Le mariage. Empreint d’une mauvaise réputation chez certains tout en inspirant tant de désir chez d’autres ! Aujourd’hui, François a tendance à croire que vivre une journée de noces ne laisse personne indifférent… … mais peut-être est-ce parce que cela ne le laisse plus indifférent.
Plus ? Parce que par le passé François l’a été, indifférent, et c’était bien normal : quand on a seize ou dix-sept ans, on ne pense pas vraiment à se passer la bague au doigt et l’on préfère dire, d’ailleurs, la corde au cou. Mais, depuis, François a grandit ou, devrais-je plutôt dire, vieilli, et il se souvient souvent d’une de ses discussions où il s’était écrié, comme pour balayer le sujet et couper court à la conversation : « Moi, je ne me marierai jamais !» . A cet instant là il était déjà trop tard, tout était dit : il ne faut jamais dire jamais, car celui qui prononce ce mot s’engage inévitablement à le faire mentir ! A croire qu’en vieillissant, François se met à aimer tout ce que, plus jeune, il rejetait : est-ce cela la maturité ?
Il croyait au fond de lui, à défaut de refuser, pouvoir rester indifférent, faire de cette chose là une formalité, un simple moment à passer, et, pour voir le bon côté des choses, l’occasion de faire au moins une fête. Mais voilà, tant qu’à faire une chose, autant la faire bien, et pour le jour de leurs noces, sa belle et lui ont tout mis en oeuvre pour que cette journée soit réussie. Et maintenant qu’en reste-t-il ? « Des souvenirs, me direz-vous ! Uniquement des souvenirs ! Toute cette organisation, toute cette pression, toutes ces dépenses, tout ça pour des souvenirs ?» Faîtes part de cette indignation à François et il vous demandera si vous n’avez pas l’impression que, au fond, on ne vit que pour se créer des souvenirs. En tout cas c’est ce qu’il m’a dit, et je crois bien qu’il a raison. Car, croyez-le ou non, ces souvenirs là valent le coup !
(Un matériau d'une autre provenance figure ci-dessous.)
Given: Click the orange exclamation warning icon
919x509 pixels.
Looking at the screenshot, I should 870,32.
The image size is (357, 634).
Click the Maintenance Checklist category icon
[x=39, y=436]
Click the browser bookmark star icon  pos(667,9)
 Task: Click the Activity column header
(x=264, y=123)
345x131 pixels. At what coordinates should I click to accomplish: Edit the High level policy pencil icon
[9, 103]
Que sont-ils ces souvenirs d’une journée ? Tout d’abord une sensation, celle d’être entouré. Entourés par tous ces amis, toute cette famille, venus de près ou de loin. Tout au long de l’année, ils ont pu être par monts ou par vaux : mais ce jour là ils sont là, présents à vos côtés. Ils partagent avec vous ces moments privilégiés. Ils ne s’en rendent pas compte mais ils sont les acteurs de votre bonheur, ils écrivent les pages de vos souvenirs. Et c’est bien pour cela que vous sentez ce jour là les liens se serrer.
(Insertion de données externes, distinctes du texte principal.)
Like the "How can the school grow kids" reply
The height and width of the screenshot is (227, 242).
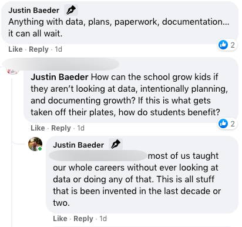[38, 128]
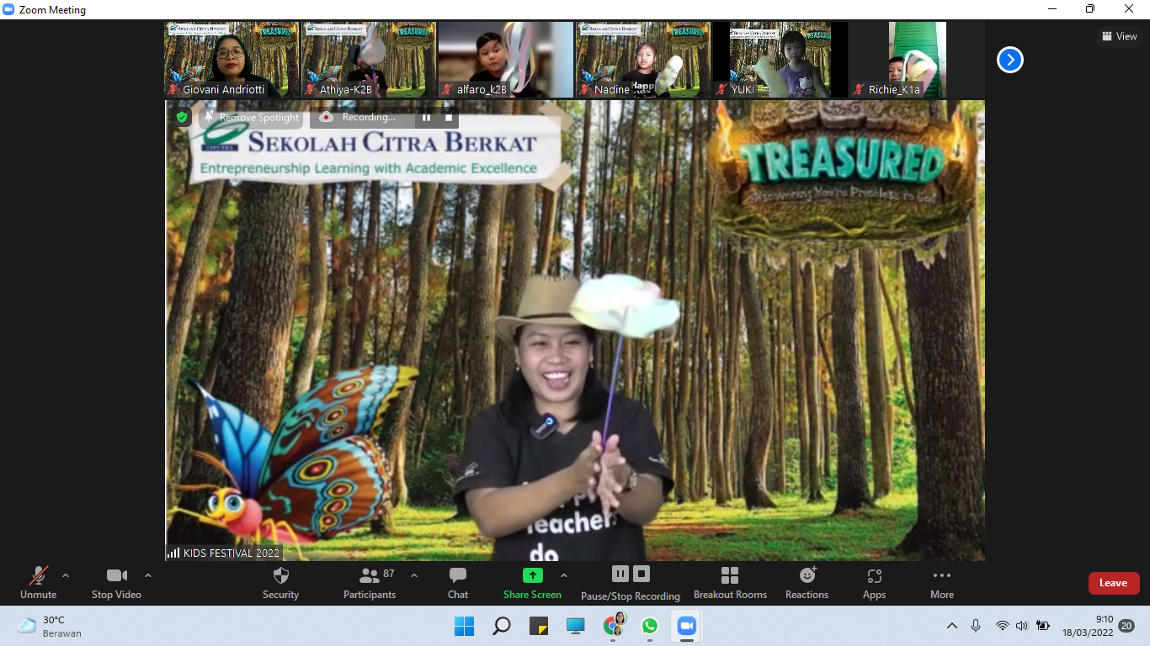Leave the meeting
The image size is (1150, 646).
[x=1113, y=583]
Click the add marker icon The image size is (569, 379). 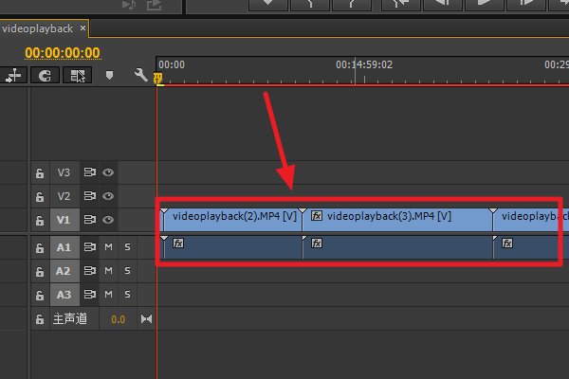(x=109, y=75)
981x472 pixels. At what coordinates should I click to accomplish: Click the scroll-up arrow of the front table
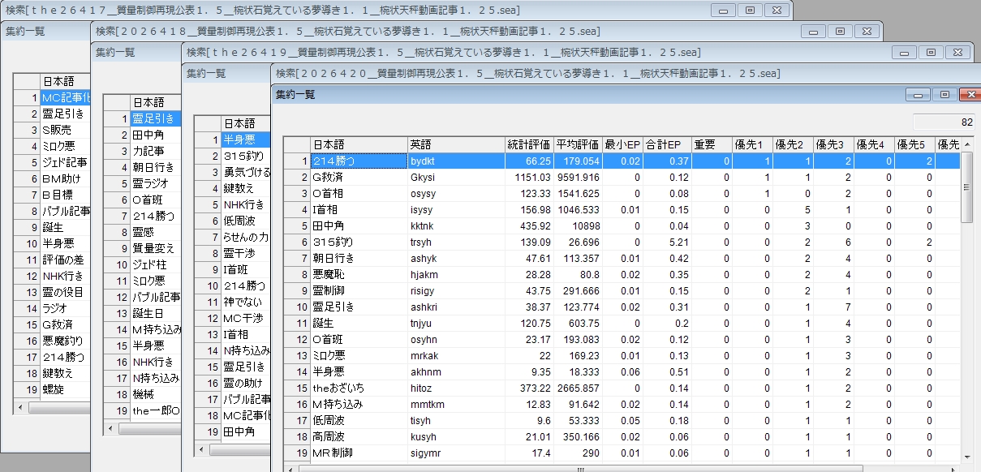pyautogui.click(x=966, y=160)
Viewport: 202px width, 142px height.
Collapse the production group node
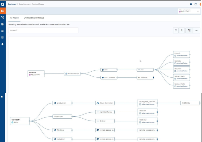pyautogui.click(x=72, y=103)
Et puis ce moment où François et sa belle se sont dit oui. Ca ne paraît rien de dire oui. C’est juste un mot que l’on dit si souvent. Mais ce jour là ce petit mot était tellement plus beau que d’habitude. Comme si, lui aussi, il s’était présenté tiré à quatre épingles. François ne vous le dira peut être pas mais moi je sais qu’en le prononçant, ce mot, il a senti tout son coeur se serrer, et qu’il s’en est fallut de peu que sa voix ait tremblé. Mais, Dieu merci, les yeux de sa belle ont pleuré et, pour se donner du courage, François s’est convaincu qu’il ne fallait pas se laisser aller : il ne fallait pas la laisser tomber.